I magistrati non mettono in discussione l’accertamento dei fatti – che ritengono confermati anche dalla sentenza di assoluzione – ma criticano l’interpretazione giuridica con cui i giudici di primo grado hanno ritenuto insussistenti gli estremi di reato. Da qui la decisione di ricorrere direttamente in Cassazione, giudicata dai pm più efficace rispetto a un nuovo passaggio in appello.
Le reazioni: Salvini difende la sua scelta, Meloni e Piantedosi lo sostengono
Il primo a commentare la notizia del ricorso è stato lo stesso Matteo Salvini, oggi vicepresidente del Consiglio e ministro delle Infrastrutture. “Ho fatto più di trenta udienze, il tribunale mi ha assolto perché il fatto non sussiste, riconoscendo che difendere i confini non è un reato. Evidentemente qualcuno non si rassegna, andiamo avanti: non mi preoccupo”, ha dichiarato, rilanciando anche sui social il suo messaggio: “Difendere l’Italia e i suoi confini non è un reato”.

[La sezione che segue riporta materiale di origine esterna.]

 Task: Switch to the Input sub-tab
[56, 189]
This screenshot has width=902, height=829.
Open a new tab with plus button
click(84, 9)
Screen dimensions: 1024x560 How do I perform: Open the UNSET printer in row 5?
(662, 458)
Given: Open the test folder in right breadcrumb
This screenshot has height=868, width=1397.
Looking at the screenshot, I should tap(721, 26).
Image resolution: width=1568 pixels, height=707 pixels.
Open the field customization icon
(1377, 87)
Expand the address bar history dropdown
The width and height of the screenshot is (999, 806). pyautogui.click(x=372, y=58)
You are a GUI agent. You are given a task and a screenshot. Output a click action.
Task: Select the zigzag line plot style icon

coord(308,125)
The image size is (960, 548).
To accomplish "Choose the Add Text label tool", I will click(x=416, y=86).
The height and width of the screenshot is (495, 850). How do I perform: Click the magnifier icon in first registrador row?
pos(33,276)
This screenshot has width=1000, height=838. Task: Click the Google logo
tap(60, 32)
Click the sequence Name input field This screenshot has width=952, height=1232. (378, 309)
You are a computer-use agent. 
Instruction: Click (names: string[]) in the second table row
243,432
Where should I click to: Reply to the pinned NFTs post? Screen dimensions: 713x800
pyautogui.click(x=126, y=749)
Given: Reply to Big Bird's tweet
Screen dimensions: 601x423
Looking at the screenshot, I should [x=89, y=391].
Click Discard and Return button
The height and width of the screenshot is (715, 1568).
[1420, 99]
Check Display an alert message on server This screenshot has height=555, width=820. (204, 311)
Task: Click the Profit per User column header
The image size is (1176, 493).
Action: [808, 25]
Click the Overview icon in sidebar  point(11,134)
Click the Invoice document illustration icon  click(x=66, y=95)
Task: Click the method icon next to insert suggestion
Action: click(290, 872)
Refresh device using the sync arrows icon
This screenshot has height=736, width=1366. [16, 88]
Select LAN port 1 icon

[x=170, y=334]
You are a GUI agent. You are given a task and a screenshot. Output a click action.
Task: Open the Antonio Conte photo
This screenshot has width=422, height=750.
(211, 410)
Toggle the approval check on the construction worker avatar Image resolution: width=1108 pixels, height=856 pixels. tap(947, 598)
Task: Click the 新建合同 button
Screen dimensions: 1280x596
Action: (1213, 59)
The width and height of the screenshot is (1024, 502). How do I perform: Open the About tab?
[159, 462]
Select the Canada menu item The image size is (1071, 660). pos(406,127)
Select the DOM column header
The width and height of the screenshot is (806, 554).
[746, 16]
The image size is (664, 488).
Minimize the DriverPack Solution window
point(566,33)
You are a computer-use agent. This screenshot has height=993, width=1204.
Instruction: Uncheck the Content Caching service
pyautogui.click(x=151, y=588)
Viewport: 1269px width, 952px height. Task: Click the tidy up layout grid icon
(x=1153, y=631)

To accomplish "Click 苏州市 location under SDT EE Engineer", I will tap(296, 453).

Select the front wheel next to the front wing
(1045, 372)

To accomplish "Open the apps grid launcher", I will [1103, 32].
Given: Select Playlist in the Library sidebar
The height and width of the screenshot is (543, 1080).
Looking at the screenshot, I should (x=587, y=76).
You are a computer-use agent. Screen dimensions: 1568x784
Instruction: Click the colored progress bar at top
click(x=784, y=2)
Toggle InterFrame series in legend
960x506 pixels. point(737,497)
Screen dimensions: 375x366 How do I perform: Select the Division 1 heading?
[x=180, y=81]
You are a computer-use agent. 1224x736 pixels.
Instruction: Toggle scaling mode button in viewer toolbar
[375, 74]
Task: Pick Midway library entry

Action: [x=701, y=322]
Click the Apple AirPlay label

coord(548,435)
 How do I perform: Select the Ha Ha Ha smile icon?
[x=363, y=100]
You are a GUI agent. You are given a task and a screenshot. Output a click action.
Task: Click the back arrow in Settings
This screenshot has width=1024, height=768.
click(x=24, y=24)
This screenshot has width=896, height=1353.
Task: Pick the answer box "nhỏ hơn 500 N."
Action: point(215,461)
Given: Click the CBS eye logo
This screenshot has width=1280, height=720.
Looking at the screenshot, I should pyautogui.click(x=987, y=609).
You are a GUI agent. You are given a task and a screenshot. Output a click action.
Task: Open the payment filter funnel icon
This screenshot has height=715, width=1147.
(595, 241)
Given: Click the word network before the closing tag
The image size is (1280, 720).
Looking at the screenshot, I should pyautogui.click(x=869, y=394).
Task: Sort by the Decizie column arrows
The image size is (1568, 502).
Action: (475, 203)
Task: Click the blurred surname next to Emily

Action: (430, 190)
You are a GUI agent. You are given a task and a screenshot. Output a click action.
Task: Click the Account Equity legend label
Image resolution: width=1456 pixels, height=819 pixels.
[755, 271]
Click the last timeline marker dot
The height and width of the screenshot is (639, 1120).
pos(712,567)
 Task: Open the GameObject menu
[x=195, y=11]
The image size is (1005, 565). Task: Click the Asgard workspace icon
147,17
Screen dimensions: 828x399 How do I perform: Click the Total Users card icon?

Solidarietà è arrivata anche dalla premier Giorgia Meloni, che ha definito “surreale” l’accanimento giudiziario nei confronti di un ministro “che voleva far rispettare la legge”. “Mi chiedo – ha aggiunto – cosa pensino gli italiani di tutte queste energie e risorse spese così, mentre migliaia di cittadini onesti attendono giustizia”.
Dello stesso tenore le parole del ministro dell’Interno, Matteo Piantedosi, all’epoca dei fatti capo di gabinetto del Viminale. “Mi dispiace molto per questa notizia. Umanamente e professionalmente mi colpisce. Rivendico l’azione che fu fatta per contrastare l’immigrazione illegale, che non è poi così diversa dalle mafie”, ha affermato, dichiarandosi “moralmente imputabile anche io”.
Open Arms: “Fatti accertati, fiducia nella Procura”
Di segno opposto la reazione di Oscar Camps, fondatore della ONG Open Arms. In una nota, ha ricordato che “i fatti sono stati ampiamente ricostruiti in primo grado” e ha espresso piena fiducia nell’azione della Procura di Palermo. L’organizzazione continua a sostenere che i 147 naufraghi soccorsi nel 2019 furono vittime di una violazione del diritto internazionale e che il comportamento dell’allora ministro rappresentò un abuso di potere a danno di persone in stato di bisogno.
La parola ora passa alla Cassazione, chiamata a esprimersi in via definitiva su uno dei casi più simbolici del dibattito italiano e europeo sull’immigrazione e sui limiti dell’azione politica in tema di soccorso in mare.